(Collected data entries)
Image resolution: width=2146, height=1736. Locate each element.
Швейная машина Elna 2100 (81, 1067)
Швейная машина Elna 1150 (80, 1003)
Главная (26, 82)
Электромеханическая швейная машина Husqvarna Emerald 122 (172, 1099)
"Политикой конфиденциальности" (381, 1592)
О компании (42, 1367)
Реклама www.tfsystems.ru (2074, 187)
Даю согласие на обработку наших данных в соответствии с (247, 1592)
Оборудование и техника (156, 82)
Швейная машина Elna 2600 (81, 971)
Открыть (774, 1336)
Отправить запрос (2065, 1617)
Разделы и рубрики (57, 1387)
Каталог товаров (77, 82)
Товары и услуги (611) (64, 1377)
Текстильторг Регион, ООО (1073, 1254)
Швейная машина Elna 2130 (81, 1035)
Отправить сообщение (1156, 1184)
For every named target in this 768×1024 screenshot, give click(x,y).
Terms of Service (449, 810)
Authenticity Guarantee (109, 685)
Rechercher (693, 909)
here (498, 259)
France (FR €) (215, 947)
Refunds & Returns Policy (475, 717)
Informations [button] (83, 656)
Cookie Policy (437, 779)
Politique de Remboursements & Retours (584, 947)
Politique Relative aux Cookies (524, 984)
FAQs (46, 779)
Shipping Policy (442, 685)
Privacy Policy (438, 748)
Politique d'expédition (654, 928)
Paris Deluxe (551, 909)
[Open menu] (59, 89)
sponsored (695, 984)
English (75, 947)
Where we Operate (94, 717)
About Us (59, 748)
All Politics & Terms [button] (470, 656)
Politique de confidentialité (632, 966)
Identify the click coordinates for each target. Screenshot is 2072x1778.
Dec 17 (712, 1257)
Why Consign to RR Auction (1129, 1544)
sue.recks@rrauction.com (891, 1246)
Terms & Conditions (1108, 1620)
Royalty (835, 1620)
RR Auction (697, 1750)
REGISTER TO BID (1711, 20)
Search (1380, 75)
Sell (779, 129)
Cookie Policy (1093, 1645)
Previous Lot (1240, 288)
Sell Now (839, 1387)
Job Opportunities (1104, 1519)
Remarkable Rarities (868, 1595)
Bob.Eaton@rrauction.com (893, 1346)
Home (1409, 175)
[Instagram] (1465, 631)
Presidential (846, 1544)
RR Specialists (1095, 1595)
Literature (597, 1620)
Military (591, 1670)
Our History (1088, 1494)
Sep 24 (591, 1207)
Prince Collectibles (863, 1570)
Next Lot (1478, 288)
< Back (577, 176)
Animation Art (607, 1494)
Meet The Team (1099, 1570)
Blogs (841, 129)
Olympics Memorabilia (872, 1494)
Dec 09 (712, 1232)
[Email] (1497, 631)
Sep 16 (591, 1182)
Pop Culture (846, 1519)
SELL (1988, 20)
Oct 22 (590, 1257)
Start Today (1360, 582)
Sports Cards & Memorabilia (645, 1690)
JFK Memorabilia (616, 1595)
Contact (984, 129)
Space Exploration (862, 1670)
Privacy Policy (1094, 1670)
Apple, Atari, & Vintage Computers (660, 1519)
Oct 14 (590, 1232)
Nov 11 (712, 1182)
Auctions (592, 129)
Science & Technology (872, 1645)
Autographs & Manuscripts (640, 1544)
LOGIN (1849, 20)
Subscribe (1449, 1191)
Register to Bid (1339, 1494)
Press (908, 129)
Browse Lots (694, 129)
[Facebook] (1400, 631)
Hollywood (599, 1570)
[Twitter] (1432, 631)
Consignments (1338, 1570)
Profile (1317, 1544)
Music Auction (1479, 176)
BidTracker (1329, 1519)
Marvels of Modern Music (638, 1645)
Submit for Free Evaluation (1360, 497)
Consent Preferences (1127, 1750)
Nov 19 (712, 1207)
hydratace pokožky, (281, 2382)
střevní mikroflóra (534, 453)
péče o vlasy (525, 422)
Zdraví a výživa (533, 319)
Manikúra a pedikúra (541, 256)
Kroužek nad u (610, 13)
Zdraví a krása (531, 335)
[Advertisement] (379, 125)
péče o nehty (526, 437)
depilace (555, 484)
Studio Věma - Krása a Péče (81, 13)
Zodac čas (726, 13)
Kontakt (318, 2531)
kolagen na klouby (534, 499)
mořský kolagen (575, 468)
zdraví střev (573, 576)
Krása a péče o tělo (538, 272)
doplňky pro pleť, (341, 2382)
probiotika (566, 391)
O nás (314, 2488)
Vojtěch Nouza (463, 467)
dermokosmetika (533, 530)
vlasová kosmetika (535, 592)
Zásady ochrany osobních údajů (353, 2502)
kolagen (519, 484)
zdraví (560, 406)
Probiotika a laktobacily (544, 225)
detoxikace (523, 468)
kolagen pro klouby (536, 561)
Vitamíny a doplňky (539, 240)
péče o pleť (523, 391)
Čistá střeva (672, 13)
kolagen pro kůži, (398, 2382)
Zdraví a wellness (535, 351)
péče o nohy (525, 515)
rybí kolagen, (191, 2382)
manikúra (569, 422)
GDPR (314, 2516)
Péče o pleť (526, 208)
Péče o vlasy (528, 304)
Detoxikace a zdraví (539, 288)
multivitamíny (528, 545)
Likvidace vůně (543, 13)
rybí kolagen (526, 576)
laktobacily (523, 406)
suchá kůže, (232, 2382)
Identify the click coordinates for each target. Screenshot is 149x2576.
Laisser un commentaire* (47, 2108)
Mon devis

### Try it:
Quote only the stretch of lines that starts the data above and ends with the line containing "Politique de confidentialité (632, 966)", both included.

### Exercise output:
Image resolution: width=2146, height=1736. Locate each element.
Швейная машина Elna 2100 (81, 1067)
Швейная машина Elna 1150 (80, 1003)
Главная (26, 82)
Электромеханическая швейная машина Husqvarna Emerald 122 (172, 1099)
"Политикой конфиденциальности" (381, 1592)
О компании (42, 1367)
Реклама www.tfsystems.ru (2074, 187)
Даю согласие на обработку наших данных в соответствии с (247, 1592)
Оборудование и техника (156, 82)
Швейная машина Elna 2600 (81, 971)
Открыть (774, 1336)
Отправить запрос (2065, 1617)
Разделы и рубрики (57, 1387)
Каталог товаров (77, 82)
Товары и услуги (611) (64, 1377)
Текстильторг Регион, ООО (1073, 1254)
Швейная машина Elna 2130 (81, 1035)
Отправить сообщение (1156, 1184)
For every named target in this 768×1024 screenshot, give click(x,y).
Terms of Service (449, 810)
Authenticity Guarantee (109, 685)
Rechercher (693, 909)
here (498, 259)
France (FR €) (215, 947)
Refunds & Returns Policy (475, 717)
Informations [button] (83, 656)
Cookie Policy (437, 779)
Politique de Remboursements & Retours (584, 947)
Politique Relative aux Cookies (524, 984)
FAQs (46, 779)
Shipping Policy (442, 685)
Privacy Policy (438, 748)
Politique d'expédition (654, 928)
Paris Deluxe (551, 909)
[Open menu] (59, 89)
sponsored (695, 984)
English (75, 947)
Where we Operate (94, 717)
About Us (59, 748)
All Politics & Terms [button] (470, 656)
Politique de confidentialité (632, 966)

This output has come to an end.